# DATA FOR ANALYSIS
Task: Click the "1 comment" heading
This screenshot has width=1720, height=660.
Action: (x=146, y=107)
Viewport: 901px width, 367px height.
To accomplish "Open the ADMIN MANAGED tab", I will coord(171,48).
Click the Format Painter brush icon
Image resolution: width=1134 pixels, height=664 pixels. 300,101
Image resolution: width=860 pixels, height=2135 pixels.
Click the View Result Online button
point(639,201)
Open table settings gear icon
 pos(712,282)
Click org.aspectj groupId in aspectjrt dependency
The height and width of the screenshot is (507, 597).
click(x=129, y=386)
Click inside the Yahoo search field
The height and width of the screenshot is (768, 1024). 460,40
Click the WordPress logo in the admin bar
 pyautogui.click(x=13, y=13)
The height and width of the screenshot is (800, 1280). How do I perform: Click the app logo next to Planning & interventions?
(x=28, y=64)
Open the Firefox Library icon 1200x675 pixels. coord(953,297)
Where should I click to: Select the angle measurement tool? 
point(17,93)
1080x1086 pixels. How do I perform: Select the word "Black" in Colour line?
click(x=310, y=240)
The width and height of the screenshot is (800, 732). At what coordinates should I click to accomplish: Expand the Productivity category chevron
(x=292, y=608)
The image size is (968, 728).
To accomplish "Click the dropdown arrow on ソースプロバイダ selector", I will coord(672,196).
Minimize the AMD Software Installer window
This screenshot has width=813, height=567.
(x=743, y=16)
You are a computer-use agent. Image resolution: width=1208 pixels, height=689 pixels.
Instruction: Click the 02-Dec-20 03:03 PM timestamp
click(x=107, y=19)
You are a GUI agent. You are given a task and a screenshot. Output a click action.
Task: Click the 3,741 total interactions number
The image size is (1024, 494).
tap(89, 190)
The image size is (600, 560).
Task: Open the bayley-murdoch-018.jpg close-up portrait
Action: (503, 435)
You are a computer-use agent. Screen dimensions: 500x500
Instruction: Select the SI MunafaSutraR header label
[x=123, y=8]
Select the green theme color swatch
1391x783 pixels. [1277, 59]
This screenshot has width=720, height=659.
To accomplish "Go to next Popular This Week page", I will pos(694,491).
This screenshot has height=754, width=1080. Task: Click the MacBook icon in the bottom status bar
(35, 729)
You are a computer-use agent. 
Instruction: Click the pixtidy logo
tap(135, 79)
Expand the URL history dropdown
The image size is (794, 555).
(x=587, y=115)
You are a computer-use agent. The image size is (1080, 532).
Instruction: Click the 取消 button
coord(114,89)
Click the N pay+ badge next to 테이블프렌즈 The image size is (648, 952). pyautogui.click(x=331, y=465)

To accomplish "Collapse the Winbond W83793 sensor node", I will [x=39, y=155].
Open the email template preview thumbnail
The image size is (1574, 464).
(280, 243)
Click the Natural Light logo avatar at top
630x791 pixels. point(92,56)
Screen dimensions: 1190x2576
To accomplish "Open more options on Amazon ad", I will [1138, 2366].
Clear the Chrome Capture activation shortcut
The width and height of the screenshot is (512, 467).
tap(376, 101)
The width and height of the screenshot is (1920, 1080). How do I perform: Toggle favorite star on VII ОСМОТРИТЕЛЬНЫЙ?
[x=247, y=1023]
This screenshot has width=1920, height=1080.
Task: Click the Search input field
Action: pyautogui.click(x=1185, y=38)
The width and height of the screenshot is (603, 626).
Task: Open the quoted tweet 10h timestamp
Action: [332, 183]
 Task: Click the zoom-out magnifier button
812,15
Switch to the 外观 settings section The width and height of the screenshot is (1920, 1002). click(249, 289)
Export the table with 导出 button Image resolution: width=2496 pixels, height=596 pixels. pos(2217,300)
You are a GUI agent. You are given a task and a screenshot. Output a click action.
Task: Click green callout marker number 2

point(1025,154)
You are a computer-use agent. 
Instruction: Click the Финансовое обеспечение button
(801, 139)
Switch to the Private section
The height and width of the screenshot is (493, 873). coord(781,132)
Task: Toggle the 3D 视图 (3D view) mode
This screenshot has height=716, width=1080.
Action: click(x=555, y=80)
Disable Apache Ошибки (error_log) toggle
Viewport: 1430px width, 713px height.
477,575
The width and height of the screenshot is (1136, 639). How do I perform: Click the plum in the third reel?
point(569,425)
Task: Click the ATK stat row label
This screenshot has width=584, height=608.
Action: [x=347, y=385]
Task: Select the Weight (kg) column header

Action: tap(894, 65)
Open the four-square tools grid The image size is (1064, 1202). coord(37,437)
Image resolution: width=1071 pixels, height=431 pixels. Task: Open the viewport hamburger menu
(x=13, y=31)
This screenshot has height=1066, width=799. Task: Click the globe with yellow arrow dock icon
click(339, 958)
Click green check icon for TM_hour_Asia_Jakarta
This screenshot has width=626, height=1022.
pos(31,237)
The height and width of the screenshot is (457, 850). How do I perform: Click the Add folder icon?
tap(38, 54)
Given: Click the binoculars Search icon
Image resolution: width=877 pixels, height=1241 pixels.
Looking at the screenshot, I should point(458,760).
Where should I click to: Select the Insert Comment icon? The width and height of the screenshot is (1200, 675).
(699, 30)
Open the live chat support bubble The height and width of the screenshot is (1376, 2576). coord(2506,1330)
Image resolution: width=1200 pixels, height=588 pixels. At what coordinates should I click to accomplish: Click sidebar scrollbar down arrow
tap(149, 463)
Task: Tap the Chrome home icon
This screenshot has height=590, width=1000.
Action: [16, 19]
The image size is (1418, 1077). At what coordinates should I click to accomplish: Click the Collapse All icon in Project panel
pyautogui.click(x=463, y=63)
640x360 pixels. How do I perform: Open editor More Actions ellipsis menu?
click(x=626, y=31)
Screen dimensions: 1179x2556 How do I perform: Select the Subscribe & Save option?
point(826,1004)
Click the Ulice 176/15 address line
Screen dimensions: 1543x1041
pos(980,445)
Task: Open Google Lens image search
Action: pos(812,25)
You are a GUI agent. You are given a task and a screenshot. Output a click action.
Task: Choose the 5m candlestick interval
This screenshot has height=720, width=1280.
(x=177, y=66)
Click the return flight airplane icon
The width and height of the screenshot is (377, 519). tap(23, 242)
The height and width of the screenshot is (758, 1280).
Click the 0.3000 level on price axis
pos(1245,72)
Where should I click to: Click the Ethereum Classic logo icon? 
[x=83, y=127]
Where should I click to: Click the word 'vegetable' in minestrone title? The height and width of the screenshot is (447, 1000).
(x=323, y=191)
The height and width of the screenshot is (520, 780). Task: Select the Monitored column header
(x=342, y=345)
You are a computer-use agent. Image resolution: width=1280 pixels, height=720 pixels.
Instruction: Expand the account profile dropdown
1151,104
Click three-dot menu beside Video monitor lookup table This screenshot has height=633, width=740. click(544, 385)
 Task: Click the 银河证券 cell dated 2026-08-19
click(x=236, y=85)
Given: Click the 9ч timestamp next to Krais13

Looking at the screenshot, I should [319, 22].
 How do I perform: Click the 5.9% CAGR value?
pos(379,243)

# DESCRIPTION OF THE TASK
Print the listing in full, exactly as given.

# ANSWER TO THIS PROBLEM
Task: Click the "1 comment" heading
This screenshot has width=1720, height=660.
Action: (x=146, y=107)
Viewport: 901px width, 367px height.
To accomplish "Open the ADMIN MANAGED tab", I will coord(171,48).
Click the Format Painter brush icon
Image resolution: width=1134 pixels, height=664 pixels. 300,101
Image resolution: width=860 pixels, height=2135 pixels.
Click the View Result Online button
point(639,201)
Open table settings gear icon
 pos(712,282)
Click org.aspectj groupId in aspectjrt dependency
The height and width of the screenshot is (507, 597).
click(x=129, y=386)
Click inside the Yahoo search field
The height and width of the screenshot is (768, 1024). 460,40
Click the WordPress logo in the admin bar
 pyautogui.click(x=13, y=13)
The height and width of the screenshot is (800, 1280). How do I perform: Click the app logo next to Planning & interventions?
(x=28, y=64)
Open the Firefox Library icon 1200x675 pixels. coord(953,297)
Where should I click to: Select the angle measurement tool? 
point(17,93)
1080x1086 pixels. How do I perform: Select the word "Black" in Colour line?
click(x=310, y=240)
The width and height of the screenshot is (800, 732). At what coordinates should I click to accomplish: Expand the Productivity category chevron
(x=292, y=608)
The image size is (968, 728).
To accomplish "Click the dropdown arrow on ソースプロバイダ selector", I will coord(672,196).
Minimize the AMD Software Installer window
This screenshot has width=813, height=567.
(x=743, y=16)
You are a computer-use agent. Image resolution: width=1208 pixels, height=689 pixels.
Instruction: Click the 02-Dec-20 03:03 PM timestamp
click(x=107, y=19)
You are a GUI agent. You are given a task and a screenshot. Output a click action.
Task: Click the 3,741 total interactions number
The image size is (1024, 494).
tap(89, 190)
The image size is (600, 560).
Task: Open the bayley-murdoch-018.jpg close-up portrait
Action: (503, 435)
You are a computer-use agent. Screen dimensions: 500x500
Instruction: Select the SI MunafaSutraR header label
[x=123, y=8]
Select the green theme color swatch
1391x783 pixels. [1277, 59]
This screenshot has width=720, height=659.
To accomplish "Go to next Popular This Week page", I will pos(694,491).
This screenshot has height=754, width=1080. Task: Click the MacBook icon in the bottom status bar
(35, 729)
You are a computer-use agent. 
Instruction: Click the pixtidy logo
tap(135, 79)
Expand the URL history dropdown
The image size is (794, 555).
(x=587, y=115)
You are a computer-use agent. The image size is (1080, 532).
Instruction: Click the 取消 button
coord(114,89)
Click the N pay+ badge next to 테이블프렌즈 The image size is (648, 952). pyautogui.click(x=331, y=465)

To accomplish "Collapse the Winbond W83793 sensor node", I will [x=39, y=155].
Open the email template preview thumbnail
The image size is (1574, 464).
(280, 243)
Click the Natural Light logo avatar at top
630x791 pixels. point(92,56)
Screen dimensions: 1190x2576
To accomplish "Open more options on Amazon ad", I will [1138, 2366].
Clear the Chrome Capture activation shortcut
The width and height of the screenshot is (512, 467).
tap(376, 101)
The width and height of the screenshot is (1920, 1080). How do I perform: Toggle favorite star on VII ОСМОТРИТЕЛЬНЫЙ?
[x=247, y=1023]
This screenshot has width=1920, height=1080.
Task: Click the Search input field
Action: pyautogui.click(x=1185, y=38)
The width and height of the screenshot is (603, 626).
Task: Open the quoted tweet 10h timestamp
Action: [332, 183]
 Task: Click the zoom-out magnifier button
812,15
Switch to the 外观 settings section The width and height of the screenshot is (1920, 1002). click(249, 289)
Export the table with 导出 button Image resolution: width=2496 pixels, height=596 pixels. pos(2217,300)
You are a GUI agent. You are given a task and a screenshot. Output a click action.
Task: Click green callout marker number 2

point(1025,154)
You are a computer-use agent. 
Instruction: Click the Финансовое обеспечение button
(801, 139)
Switch to the Private section
The height and width of the screenshot is (493, 873). coord(781,132)
Task: Toggle the 3D 视图 (3D view) mode
This screenshot has height=716, width=1080.
Action: click(x=555, y=80)
Disable Apache Ошибки (error_log) toggle
Viewport: 1430px width, 713px height.
477,575
The width and height of the screenshot is (1136, 639). How do I perform: Click the plum in the third reel?
point(569,425)
Task: Click the ATK stat row label
This screenshot has width=584, height=608.
Action: [x=347, y=385]
Task: Select the Weight (kg) column header

Action: tap(894, 65)
Open the four-square tools grid The image size is (1064, 1202). coord(37,437)
Image resolution: width=1071 pixels, height=431 pixels. Task: Open the viewport hamburger menu
(x=13, y=31)
This screenshot has height=1066, width=799. Task: Click the globe with yellow arrow dock icon
click(339, 958)
Click green check icon for TM_hour_Asia_Jakarta
This screenshot has width=626, height=1022.
pos(31,237)
The height and width of the screenshot is (457, 850). How do I perform: Click the Add folder icon?
tap(38, 54)
Given: Click the binoculars Search icon
Image resolution: width=877 pixels, height=1241 pixels.
Looking at the screenshot, I should point(458,760).
Where should I click to: Select the Insert Comment icon? The width and height of the screenshot is (1200, 675).
(699, 30)
Open the live chat support bubble The height and width of the screenshot is (1376, 2576). coord(2506,1330)
Image resolution: width=1200 pixels, height=588 pixels. At what coordinates should I click to accomplish: Click sidebar scrollbar down arrow
tap(149, 463)
Task: Tap the Chrome home icon
This screenshot has height=590, width=1000.
Action: [16, 19]
The image size is (1418, 1077). At what coordinates should I click to accomplish: Click the Collapse All icon in Project panel
pyautogui.click(x=463, y=63)
640x360 pixels. How do I perform: Open editor More Actions ellipsis menu?
click(x=626, y=31)
Screen dimensions: 1179x2556 How do I perform: Select the Subscribe & Save option?
point(826,1004)
Click the Ulice 176/15 address line
Screen dimensions: 1543x1041
pos(980,445)
Task: Open Google Lens image search
Action: pos(812,25)
You are a GUI agent. You are given a task and a screenshot. Output a click action.
Task: Choose the 5m candlestick interval
This screenshot has height=720, width=1280.
(x=177, y=66)
Click the return flight airplane icon
The width and height of the screenshot is (377, 519). tap(23, 242)
The height and width of the screenshot is (758, 1280).
Click the 0.3000 level on price axis
pos(1245,72)
Where should I click to: Click the Ethereum Classic logo icon? 
[x=83, y=127]
Where should I click to: Click the word 'vegetable' in minestrone title? The height and width of the screenshot is (447, 1000).
(x=323, y=191)
The height and width of the screenshot is (520, 780). Task: Select the Monitored column header
(x=342, y=345)
You are a computer-use agent. Image resolution: width=1280 pixels, height=720 pixels.
Instruction: Expand the account profile dropdown
1151,104
Click three-dot menu beside Video monitor lookup table This screenshot has height=633, width=740. click(544, 385)
 Task: Click the 银河证券 cell dated 2026-08-19
click(x=236, y=85)
Given: Click the 9ч timestamp next to Krais13

Looking at the screenshot, I should [319, 22].
 How do I perform: Click the 5.9% CAGR value?
pos(379,243)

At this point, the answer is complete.